Der erste Fall ist bekannt: Er weigert sich in einem Strafprozess ein Urteil zu sprechen: Er verurteilt die Ehebrecherin nicht, sondern sagt. "Wer unter euch ohne Sünde ist, der werfe den ersten Stein auf sie." (Johannes 8,1-11) Denn auf Ehebruch stand die Steinigung. Jesus sagt nicht: "Das kann doch mal passieren" oder "Ich kann das verstehen". Er sucht sie nicht zu entschuldigen und protestiert auch nicht gegen die vorgeschriebene harte Strafe. Sondern er hält sich an seine eigenen Grundsätze: Er spricht kein Urteil und verweist die Ankläger auf die Splitter und Balken in ihren Augen.
Der zweite Fall ist nicht so geläufig: Jesus weigert sich auch, in einem Zivilverfahren ein Urteil zu sprechen. Jemand bittet ihn: "Sage meinem Bruder, dass er mit mir das Erbe teilen soll." Jesus lehnt ab: "Ich bin kein Richter oder Erbschlichter" und fügt hinzu: "Hütet euch vor der Habgier." (Lukas 12,13-15).
Das ist unser Jesus! Konsequent und kompromisslos in seinem eigenen Verhalten. Er steht hinter dem, was er sagt, und hält sich selber dran. Bewundernswert!
Auch nach dem Johannesevangelium lehnt Jesus ab, den Richter zu spielen. Einmal hier im Monatsspruch: Jesu Gegner wissen schon im Voraus, was sie von ihm zu halten haben: Er kann nicht von Gott kommen. Sie lehnen ihn ab. Ein typisch menschliches Vorurteil: Wir sind dagegen, ohne uns genau informiert zu haben. Wir verurteilen, ohne verstanden zu haben.
Wenn Jesus im folgenden Vers sagt: "Wenn ich aber richte, so ist mein Richten gerecht", geht's nicht um einen Richterspruch, sondern um ein Gutachten. Was Jesus sagt, ist nicht ins Blaue hinein geredet, sondern hat Hand und Fuß. Prüft's doch mal nach und probiert's doch mal aus, statt gleich dagegen zu sein!
Die andere Stelle überbietet alles bisher Gesagte: "Gott hat seinen Sohn in die Welt gesandt, um die Welt zu retten, nicht um sie zu richten und zu verurteilen." (Johannes 3,17).
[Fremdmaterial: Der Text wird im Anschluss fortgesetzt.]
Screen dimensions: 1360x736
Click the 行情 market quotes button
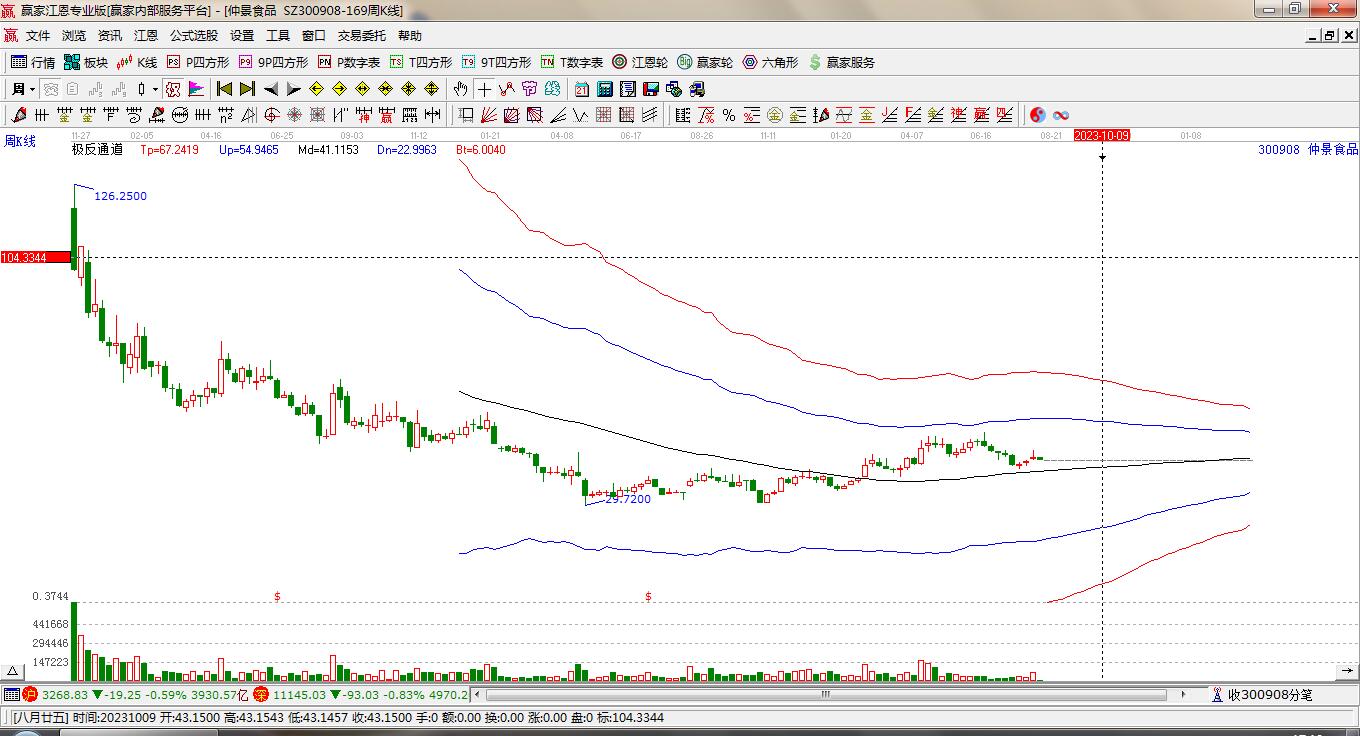point(33,62)
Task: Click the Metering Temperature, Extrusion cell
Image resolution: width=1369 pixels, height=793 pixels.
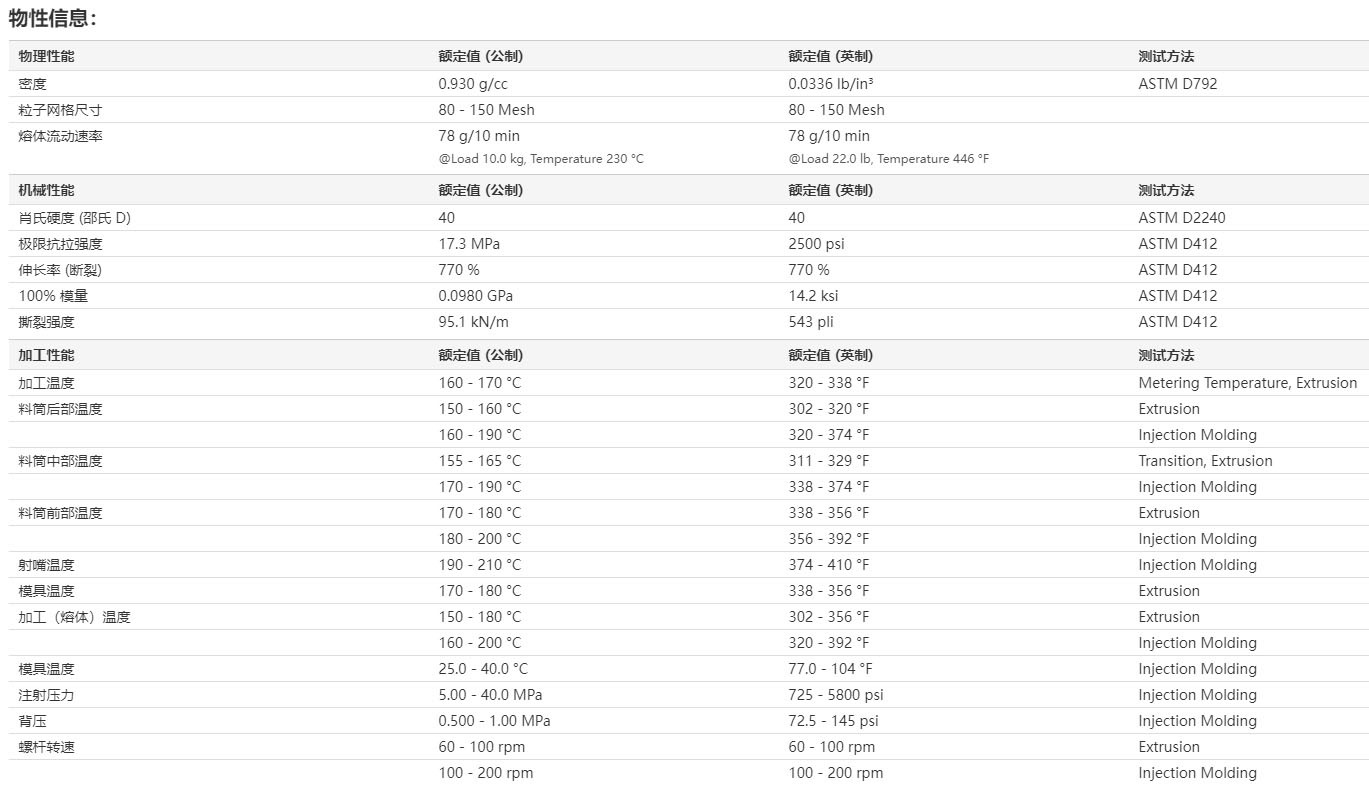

Entgegen der auch heute noch geläufigen Vorstellung wird beim Jüngsten Gericht niemand verurteilt oder freigesprochen. Sondern wer nicht auf Jesus hört, der rennt jetzt schon in sein Verderben und macht sich selbst kaputt. Wenn wir uns das Leben jetzt schon zur Hölle machen, kann es im Jenseits auch nicht besser werden. Und umgekehrt: Wenn wir jetzt schon von Gottes Liebe erfüllt sind (und das meint Jesus, nicht das Halten irgendwelcher Gebote), was soll sich da noch im Jenseits ändern?
Was halten wir also von …, na ihr wisst schon wer? Betrachten wir ihn doch mit den Augen Jesu, mit den Augen Gottes, mit den Augen der Liebe! Da brauchen wir uns nicht die Hand vor den Mund zu halten, um kein unrechtes Wort zu sagen. Sondern da sehen und denken wir ganz anders und werden auch anders reden.